Keep the following in mind when working with the Watch a Folder for New CSV Files input connector:

  • Use this input connector to read data, formatted as delimited text, from a system file and adapt it to create event data records for processing.
  • This input connector pairs the Text inbound adapter with the File inbound transport.
  • The input connector watches the specified system folder and will read an entire file as soon as the file appears in the folder.
  • The entire file’s content will be reread if changes are made to the file and are saved.
  • All files in a watched folder will be reread, from the beginning of the files, in the following situations:
    • The input connector’s parameters are updated and saved.
    • The input connector is stopped and restarted (or the ArcGIS GeoEvent Server service is restarted).
  • Delimited text does not have to contain data that represents a geometry.
  • The adapter supports the ability to construct a point geometry from x, y, and z attribute values.
  • The registered server folder, specified in the Input Folder Data Store parameter, can be specified using either an absolute path or UNC path.
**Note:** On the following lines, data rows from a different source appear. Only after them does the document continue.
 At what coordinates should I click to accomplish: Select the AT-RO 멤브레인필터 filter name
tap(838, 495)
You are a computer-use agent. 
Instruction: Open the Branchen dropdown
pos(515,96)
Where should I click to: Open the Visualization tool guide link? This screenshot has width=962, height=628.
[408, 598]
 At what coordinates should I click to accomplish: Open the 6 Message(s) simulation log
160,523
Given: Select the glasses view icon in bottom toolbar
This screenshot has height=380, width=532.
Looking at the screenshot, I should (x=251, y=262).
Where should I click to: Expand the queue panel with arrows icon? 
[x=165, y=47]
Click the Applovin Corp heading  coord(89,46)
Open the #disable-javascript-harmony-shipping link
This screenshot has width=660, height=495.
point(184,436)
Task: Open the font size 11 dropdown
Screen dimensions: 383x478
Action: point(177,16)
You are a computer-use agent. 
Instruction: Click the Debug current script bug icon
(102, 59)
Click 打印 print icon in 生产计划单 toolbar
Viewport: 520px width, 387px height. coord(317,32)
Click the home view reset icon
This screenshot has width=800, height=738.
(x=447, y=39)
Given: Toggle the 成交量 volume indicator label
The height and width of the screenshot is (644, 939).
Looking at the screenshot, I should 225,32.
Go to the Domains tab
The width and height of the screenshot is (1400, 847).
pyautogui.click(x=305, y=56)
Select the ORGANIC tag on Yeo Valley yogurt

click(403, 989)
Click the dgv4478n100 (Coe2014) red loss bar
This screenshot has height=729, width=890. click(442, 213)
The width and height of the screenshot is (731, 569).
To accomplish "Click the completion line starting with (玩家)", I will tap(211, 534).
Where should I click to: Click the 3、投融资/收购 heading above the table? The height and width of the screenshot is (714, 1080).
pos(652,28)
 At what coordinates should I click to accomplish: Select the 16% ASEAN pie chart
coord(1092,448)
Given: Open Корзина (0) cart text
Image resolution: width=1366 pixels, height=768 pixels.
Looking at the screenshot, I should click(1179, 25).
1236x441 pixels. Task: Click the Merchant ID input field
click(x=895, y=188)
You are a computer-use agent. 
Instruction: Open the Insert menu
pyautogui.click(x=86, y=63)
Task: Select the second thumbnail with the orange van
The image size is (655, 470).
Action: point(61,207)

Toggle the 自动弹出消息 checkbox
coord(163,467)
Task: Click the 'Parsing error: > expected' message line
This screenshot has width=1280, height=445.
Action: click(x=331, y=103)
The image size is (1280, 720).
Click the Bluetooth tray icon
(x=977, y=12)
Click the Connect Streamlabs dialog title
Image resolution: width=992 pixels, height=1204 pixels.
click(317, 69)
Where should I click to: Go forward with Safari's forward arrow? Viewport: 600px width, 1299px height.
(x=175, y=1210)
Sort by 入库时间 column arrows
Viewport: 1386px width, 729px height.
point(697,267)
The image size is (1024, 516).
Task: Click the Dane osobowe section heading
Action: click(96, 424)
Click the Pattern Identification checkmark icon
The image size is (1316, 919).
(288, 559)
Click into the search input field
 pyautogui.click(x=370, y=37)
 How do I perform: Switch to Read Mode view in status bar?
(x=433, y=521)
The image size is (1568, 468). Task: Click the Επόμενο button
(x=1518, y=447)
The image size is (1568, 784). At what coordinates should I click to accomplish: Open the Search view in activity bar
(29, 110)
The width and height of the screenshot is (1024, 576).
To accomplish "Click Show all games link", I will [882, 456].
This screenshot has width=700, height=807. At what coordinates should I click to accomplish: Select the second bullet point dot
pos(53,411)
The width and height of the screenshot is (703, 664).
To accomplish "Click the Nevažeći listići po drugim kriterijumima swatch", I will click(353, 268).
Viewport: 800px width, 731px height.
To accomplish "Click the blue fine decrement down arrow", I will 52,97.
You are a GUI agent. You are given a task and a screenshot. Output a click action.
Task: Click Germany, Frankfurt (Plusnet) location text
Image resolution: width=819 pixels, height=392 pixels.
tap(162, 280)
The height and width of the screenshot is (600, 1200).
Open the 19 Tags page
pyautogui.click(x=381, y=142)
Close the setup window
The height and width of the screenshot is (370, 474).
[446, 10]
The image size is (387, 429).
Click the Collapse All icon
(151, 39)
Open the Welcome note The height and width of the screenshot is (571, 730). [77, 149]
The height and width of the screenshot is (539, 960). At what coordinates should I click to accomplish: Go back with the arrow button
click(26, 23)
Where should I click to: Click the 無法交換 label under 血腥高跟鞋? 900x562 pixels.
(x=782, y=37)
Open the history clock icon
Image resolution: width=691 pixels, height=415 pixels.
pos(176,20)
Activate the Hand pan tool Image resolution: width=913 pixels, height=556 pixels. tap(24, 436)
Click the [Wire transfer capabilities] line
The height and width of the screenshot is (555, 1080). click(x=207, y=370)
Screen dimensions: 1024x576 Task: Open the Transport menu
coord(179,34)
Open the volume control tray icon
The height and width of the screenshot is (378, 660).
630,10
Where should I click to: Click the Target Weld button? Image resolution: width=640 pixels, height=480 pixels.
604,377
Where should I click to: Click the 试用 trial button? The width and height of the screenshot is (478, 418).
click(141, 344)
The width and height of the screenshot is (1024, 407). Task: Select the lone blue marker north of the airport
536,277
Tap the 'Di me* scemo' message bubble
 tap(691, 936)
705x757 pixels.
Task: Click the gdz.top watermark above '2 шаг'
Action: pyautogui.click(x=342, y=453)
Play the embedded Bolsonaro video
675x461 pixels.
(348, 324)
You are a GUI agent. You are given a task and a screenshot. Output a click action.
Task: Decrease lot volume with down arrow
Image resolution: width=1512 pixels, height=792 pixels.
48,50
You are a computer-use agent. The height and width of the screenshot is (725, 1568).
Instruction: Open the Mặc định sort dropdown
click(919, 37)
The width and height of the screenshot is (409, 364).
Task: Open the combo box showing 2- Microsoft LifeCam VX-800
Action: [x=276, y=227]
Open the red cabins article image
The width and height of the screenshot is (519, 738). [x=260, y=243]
If a UNC path is used, the Windows service account running GeoEvent Server must have read/write permission to the folder.
  • It is recommended that you use absolute paths—for example, C:\GeoEvent\input—for the Input Folder Data Store parameter.
  • The Input Directory parameter allows a subfolder relative to the registered server folder to be specified.
  • The Include Subfolders parameter allows you to specify whether folders beneath the folder specified in the Input Folder Data Store parameter should be searched recursively. Often, organizing data with different schemas into different folders, and changing Include Subfolders from its default to disable recursive search, allows a more direct and simpler configuration of this input connector.
  • When a data file has one or more headers (for example, field names or attribute data types) that are not data values, specify the Number of Lines to Skip from Start of File value. When a data file is particularly large, reduce the Max Number of Lines per Batch value to help manage data retrieval by limiting the number of lines retrieved as the file’s content is retrieved. You can also set the Batch Flush Interval value to specify how many milliseconds to wait before the next batch of lines are retrieved from the file.
  • A Message Separator value and an Attribute Separator value are required to parse delimited text. The Message Separator value indicates the character that identifies the end of a data record. The default is \n (newline). The Attribute Separator value specifies the character used to separate one attribute value from another in a single line of text. The illustrations above show data that uses different characters as attribute separators. Each illustration, however, assumes that a newline is the natural message separator.
  • A single data file can contain different types of data, for example, light truck versus tractor trailer. If different lines of text represent event data from different types sensors or assets, the first attribute value of each line of text must identify the type of event record. The Incoming Data Contains GeoEvent Definition parameter specifies whether the connector should use the first attribute value as the name of the GeoEvent Definition to specify the data type and number of attribute values that follow. This is often a source of confusion; when this parameter is set to Yes (the default) and is coupled with a dependent parameter, Create Unrecognized Event Definitions is set to No (the default), and event data like that illustrated above is provided. No event records are created for processing. The reason for this is the first attribute of the illustrated event data is not the name of a GeoEvent Definition; it is an assets unique name/identifier. It is unlikely that GeoEvent Definitions exist whose names match the unique identifiers of every asset being monitored.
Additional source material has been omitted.